I have a customer that wants their washer and dryer placed side by side on top of a counter (custom made for the setup). Obviously the drain box will need to go above the washer level but I'm wondering if its considered "accessible" if its ~6' in the air back behind the elevated washer. I could potentially put it on the side of the machine to make it more accessible from ground level otherwise you'd need a stepstool or ladder to access the box.

Is putting it up above/behind the washer still okay?


----------



## Tommy plumber (Feb 19, 2010)

*Hello! Introduction Requested* 
An intro is requested from all new members. In case you missed it, here is the link. http://www.plumbingzone.com/f3/. 

The PZ is for Plumbing Professionals ( those engaged in the plumbing profession) 

Post an intro and tell our members where you are from, yrs in the trade, and your area(s) of expertise in the plumbing field. 

This info helps members who are waiting to welcome you to the best plumbing site there is. 

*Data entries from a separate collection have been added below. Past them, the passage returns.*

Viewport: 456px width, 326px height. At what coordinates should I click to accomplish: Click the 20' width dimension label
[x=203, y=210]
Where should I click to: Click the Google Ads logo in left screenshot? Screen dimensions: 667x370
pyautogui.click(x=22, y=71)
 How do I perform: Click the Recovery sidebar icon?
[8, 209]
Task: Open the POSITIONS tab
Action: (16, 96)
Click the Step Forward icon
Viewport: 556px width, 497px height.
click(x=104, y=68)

We look forward to your valuable input.


----------



## willkere (Apr 19, 2013)

Sorry I didn't see that request when I first posted. I'll post an intro.


----------



## theplumbinator (Sep 6, 2012)

Accessible and readily accessible are two different things. If you can access with a lader than its accessible. If the code says readily accessible then having to go grab and climb a ladder isn't gonna fly with the inspector.


----------



## AKdaplumba (Jan 12, 2010)

On my site, they made the washer closet place too small so the shut offs are moved 6' ft up. Inspector passed it here.


----------



## MDPlumber1977 (Mar 4, 2013)

Done it several times here when the basement has a hung sewer and the box ends up set 5'-6' O.F.F. to maintain grade. Just make sure your standpipe is within code. The only issue might be with the machine itself. I know some LG units want the discharge hose no higher then 40" from the base.


----------



## Ghostmaker (Jan 12, 2013)

Not a concern in Ohio.


----------



## Michaelcookplum (May 1, 2011)

Dont see an issue at all, but if your that concerned you could use an OX box and locate the water shutoffs around 42" and have the drain box as high as necessary. 

http://www.siouxchief.com/Resource_/ProductMedia/211/Ox Box Brochure SCREEN 09-10.pdf


----------



## Plumbworker (Oct 23, 2008)

the weir of the trap cannot be higher than 18" aff.


----------



## phishfood (Nov 18, 2012)

I don't know Cali code, but here 18" is the minimum for the standpipe out of the top of the trap, maximum 42". The Florida code doesn't have anything to say about how high you put the trap or the box, just the distance between them.


----------